** Data supplied follows **
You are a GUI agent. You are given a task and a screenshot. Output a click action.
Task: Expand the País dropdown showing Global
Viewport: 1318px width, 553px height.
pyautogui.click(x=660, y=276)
** End of Data supplied **
** Data supplied follows **
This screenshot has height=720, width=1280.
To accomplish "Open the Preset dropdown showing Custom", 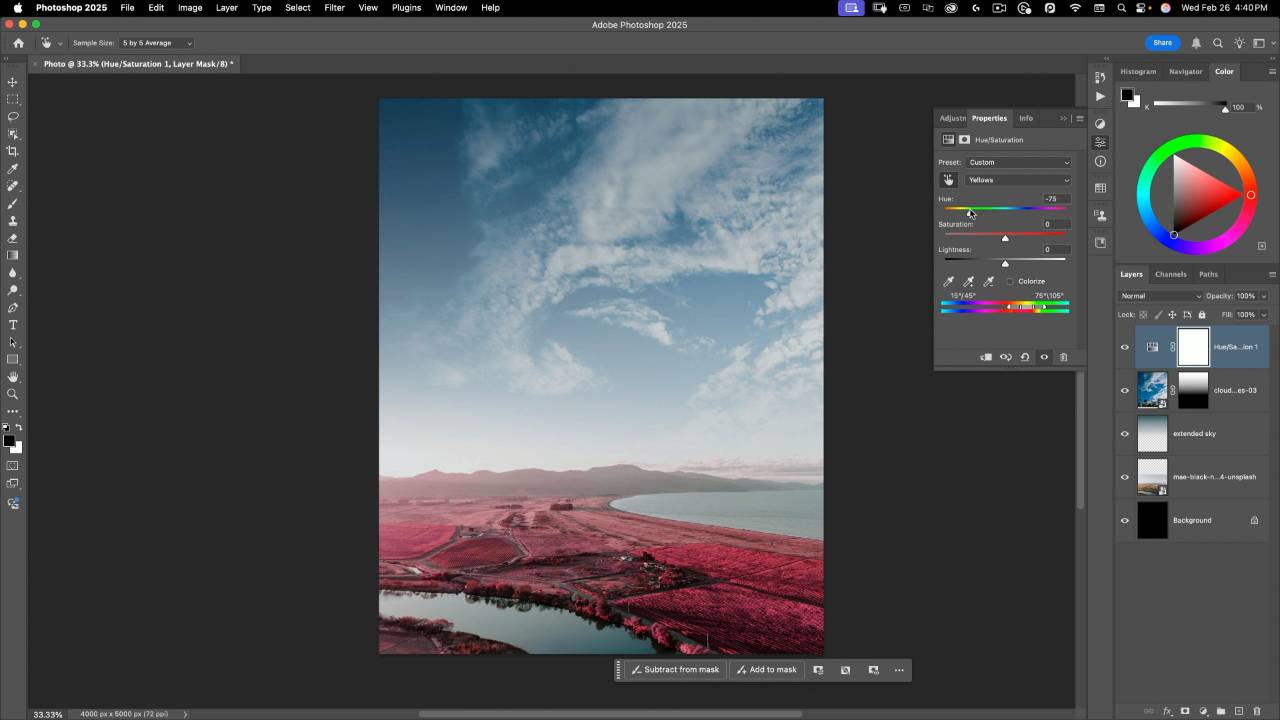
** End of Data supplied **
All lines above with "screenshot" in them should be returned.

> [Answer]:
You are a GUI agent. You are given a task and a screenshot. Output a click action.
This screenshot has height=720, width=1280.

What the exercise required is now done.